__EXERCISE TASKS__.
#1 In the excerpt on Han social class, what minimum property qualification for official appointment was set in 142 B.C.?
#2 Extend the excerpt on Han social class past its last sentence.

__EXCERPT__.
Han Colonists: Organization, Composition, and Character

Interesting Facts About Social Class

  • Page 62: An interesting little fact here about monetary prerequisites to become a government official, QUOTE: "There was a property qualification for official appointment, the philosophical rationale for which was that wealthy officials were less vulnerable to corruption. At the beginning of the dynasty, the Han Court made total assessed taxable wealth of one hundred thousand coins (the average wealth of a "middle class" family) the minimum property qualification for official appointment, but in 142 B.C. it lowered the requirement to forty thousand coins. Beginning with Wu-ti's reign, this rule was no longer strictly enforced. But the Chü-yan document confirms its practice on the frontier, though probably in a modified fashion."
  • Page 68: QUOTE: "In ancient China, as in modern times, old age was a source of great respect because the Chinese, then as now, regarded old age as a source of wisdom, on one hand, and were guided by the moral imperative of filial piety on the other. This ethical and social ideology was ingrained in the Chinese political culture. In Han times, not only was respect for the elderly mandated through legal instruments, but emperors frequently decreed that the elderly of the empire be given special treatment by government officials and be granted special privileges. Exemption from severe punishment was one such privilege. In 195 B.C., Emperor Hui issued an edict, ordering that commoners aged seventy and over be declared exempt from mutilating punishment. Several other emperors decreed that people age eighty and over were to be exempt even from severe interrogation and adjudication for crimes other than false accusation and murder. But for all such special privileges granted to the elderly the lower age limited was always seventy." However, a person who was demoted from aristocratic rank was not treated as a commoner who was only exempt at age 70, since a former aristocrat (now a commoner) had the privilege of being exempt from mutilating punishment at age 60.

__GIVEN DATA__.
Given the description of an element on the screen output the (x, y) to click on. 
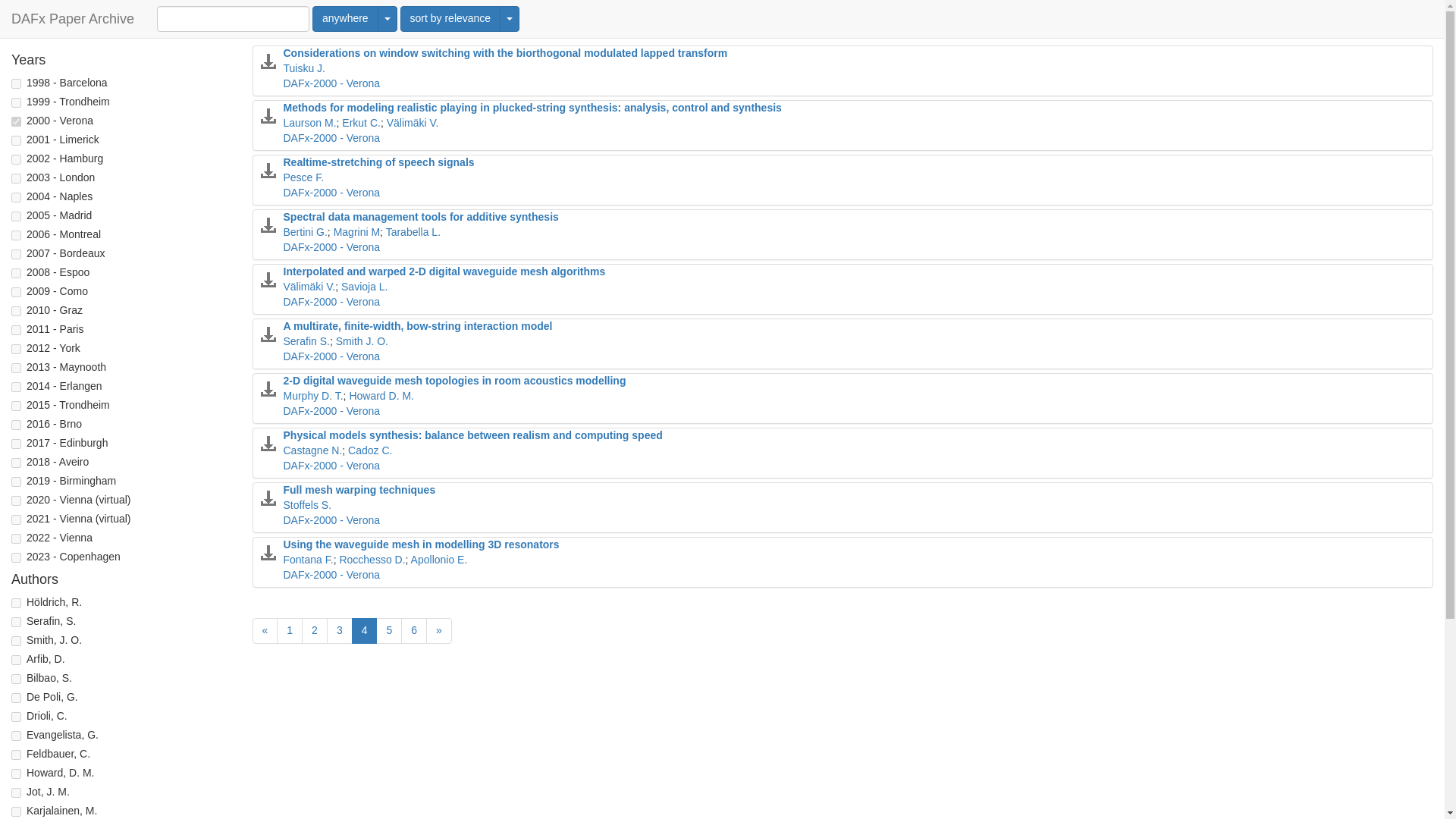
anywhere (345, 18)
Erkut C. (361, 122)
Pesce F. (303, 177)
Download (268, 170)
sort by relevance (450, 18)
2004 (16, 197)
2006 (16, 235)
2014 (16, 387)
1999 (16, 102)
2015 (16, 406)
Realtime-stretching of speech signals (378, 162)
Download (268, 115)
Download (268, 279)
2016 (16, 424)
Spectral data management tools for additive synthesis (421, 216)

__WRITTEN RESPONSES__.
#1 Forty thousand coins.

#2
  • Page 69: QUOTE: "As we discussed in an earlier chapter, the rank holders corresponded in many respects to the gentry class of the later period, except that those holding a high rank were more privileged and influential. The social stratification sketched in table 13 represents a transitional class structure between the Chou feudal system, which was based on birth and kinship, and the rising new system mainly based on landownership and education. In the Chou feudal system, the class structure was the society itself; in the later system, the class structure was first the creation of and then the basis for the political culture, particularly the bureaucratic system, which was baded on the idea of meritocracy. The Former Han social stratification lies between the two in time and structure. In recruitment, mobility, institutional means of perpetuation, and political awareness and function, the Former Han ruling class represented a transition from the Chou feudal nobility to a landed class of literati-gentry."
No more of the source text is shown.